## Exercise objective
Render every one of the entries below as a numbered list, omitting any blank lines.

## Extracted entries
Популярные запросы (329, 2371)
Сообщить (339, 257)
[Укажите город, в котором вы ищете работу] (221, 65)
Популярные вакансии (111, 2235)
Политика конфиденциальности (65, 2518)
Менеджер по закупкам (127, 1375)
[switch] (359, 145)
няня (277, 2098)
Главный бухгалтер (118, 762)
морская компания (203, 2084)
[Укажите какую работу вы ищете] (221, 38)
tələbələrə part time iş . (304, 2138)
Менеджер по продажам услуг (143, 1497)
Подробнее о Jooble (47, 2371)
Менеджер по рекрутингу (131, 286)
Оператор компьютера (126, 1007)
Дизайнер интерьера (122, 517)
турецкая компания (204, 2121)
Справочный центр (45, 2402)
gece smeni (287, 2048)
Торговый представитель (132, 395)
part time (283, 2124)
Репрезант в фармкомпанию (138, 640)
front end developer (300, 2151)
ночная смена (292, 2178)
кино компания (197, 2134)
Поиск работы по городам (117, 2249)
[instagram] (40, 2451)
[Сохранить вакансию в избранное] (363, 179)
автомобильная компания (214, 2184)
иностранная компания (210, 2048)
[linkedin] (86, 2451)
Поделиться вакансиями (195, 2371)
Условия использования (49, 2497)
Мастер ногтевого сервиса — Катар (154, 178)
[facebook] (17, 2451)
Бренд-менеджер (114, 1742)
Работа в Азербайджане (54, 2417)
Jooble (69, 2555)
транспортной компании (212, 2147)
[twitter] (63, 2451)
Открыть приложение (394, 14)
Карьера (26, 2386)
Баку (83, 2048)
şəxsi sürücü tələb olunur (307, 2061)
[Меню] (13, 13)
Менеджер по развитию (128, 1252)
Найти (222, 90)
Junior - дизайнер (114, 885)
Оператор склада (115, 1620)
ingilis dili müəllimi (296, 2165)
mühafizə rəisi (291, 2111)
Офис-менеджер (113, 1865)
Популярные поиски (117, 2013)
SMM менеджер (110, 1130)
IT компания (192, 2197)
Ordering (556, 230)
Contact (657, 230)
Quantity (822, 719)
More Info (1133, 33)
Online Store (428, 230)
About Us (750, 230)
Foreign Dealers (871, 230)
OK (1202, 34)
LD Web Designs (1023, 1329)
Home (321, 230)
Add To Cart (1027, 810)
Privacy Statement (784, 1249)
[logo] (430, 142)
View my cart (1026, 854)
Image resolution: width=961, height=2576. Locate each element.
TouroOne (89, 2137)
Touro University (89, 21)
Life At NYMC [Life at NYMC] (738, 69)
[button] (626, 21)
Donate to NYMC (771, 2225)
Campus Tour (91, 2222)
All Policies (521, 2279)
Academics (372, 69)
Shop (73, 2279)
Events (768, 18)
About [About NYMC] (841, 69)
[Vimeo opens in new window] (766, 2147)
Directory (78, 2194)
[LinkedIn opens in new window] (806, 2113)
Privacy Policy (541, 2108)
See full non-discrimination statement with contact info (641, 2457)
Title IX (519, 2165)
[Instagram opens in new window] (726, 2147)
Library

## Result of this task
1. Популярные запросы (329, 2371)
2. Сообщить (339, 257)
3. [Укажите город, в котором вы ищете работу] (221, 65)
4. Популярные вакансии (111, 2235)
5. Политика конфиденциальности (65, 2518)
6. Менеджер по закупкам (127, 1375)
7. [switch] (359, 145)
8. няня (277, 2098)
9. Главный бухгалтер (118, 762)
10. морская компания (203, 2084)
11. [Укажите какую работу вы ищете] (221, 38)
12. tələbələrə part time iş . (304, 2138)
13. Менеджер по продажам услуг (143, 1497)
14. Подробнее о Jooble (47, 2371)
15. Менеджер по рекрутингу (131, 286)
16. Оператор компьютера (126, 1007)
17. Дизайнер интерьера (122, 517)
18. турецкая компания (204, 2121)
19. Справочный центр (45, 2402)
20. gece smeni (287, 2048)
21. Торговый представитель (132, 395)
22. part time (283, 2124)
23. Репрезант в фармкомпанию (138, 640)
24. front end developer (300, 2151)
25. ночная смена (292, 2178)
26. кино компания (197, 2134)
27. Поиск работы по городам (117, 2249)
28. [instagram] (40, 2451)
29. [Сохранить вакансию в избранное] (363, 179)
30. автомобильная компания (214, 2184)
31. иностранная компания (210, 2048)
32. [linkedin] (86, 2451)
33. Поделиться вакансиями (195, 2371)
34. Условия использования (49, 2497)
35. Мастер ногтевого сервиса — Катар (154, 178)
36. [facebook] (17, 2451)
37. Бренд-менеджер (114, 1742)
38. Работа в Азербайджане (54, 2417)
39. Jooble (69, 2555)
40. транспортной компании (212, 2147)
41. [twitter] (63, 2451)
42. Открыть приложение (394, 14)
43. Карьера (26, 2386)
44. Баку (83, 2048)
45. şəxsi sürücü tələb olunur (307, 2061)
46. [Меню] (13, 13)
47. Менеджер по развитию (128, 1252)
48. Найти (222, 90)
49. Junior - дизайнер (114, 885)
50. Оператор склада (115, 1620)
51. ingilis dili müəllimi (296, 2165)
52. mühafizə rəisi (291, 2111)
53. Офис-менеджер (113, 1865)
54. Популярные поиски (117, 2013)
55. SMM менеджер (110, 1130)
56. IT компания (192, 2197)
57. Ordering (556, 230)
58. Contact (657, 230)
59. Quantity (822, 719)
60. More Info (1133, 33)
61. Online Store (428, 230)
62. About Us (750, 230)
63. Foreign Dealers (871, 230)
64. OK (1202, 34)
65. LD Web Designs (1023, 1329)
66. Home (321, 230)
67. Add To Cart (1027, 810)
68. Privacy Statement (784, 1249)
69. [logo] (430, 142)
70. View my cart (1026, 854)
71. Image resolution: width=961, height=2576. Locate each element.
72. TouroOne (89, 2137)
73. Touro University (89, 21)
74. Life At NYMC [Life at NYMC] (738, 69)
75. [button] (626, 21)
76. Donate to NYMC (771, 2225)
77. Campus Tour (91, 2222)
78. All Policies (521, 2279)
79. Academics (372, 69)
80. Shop (73, 2279)
81. Events (768, 18)
82. About [About NYMC] (841, 69)
83. [Vimeo opens in new window] (766, 2147)
84. Directory (78, 2194)
85. [LinkedIn opens in new window] (806, 2113)
86. Privacy Policy (541, 2108)
87. See full non-discrimination statement with contact info (641, 2457)
88. Title IX (519, 2165)
89. [Instagram opens in new window] (726, 2147)
90. Library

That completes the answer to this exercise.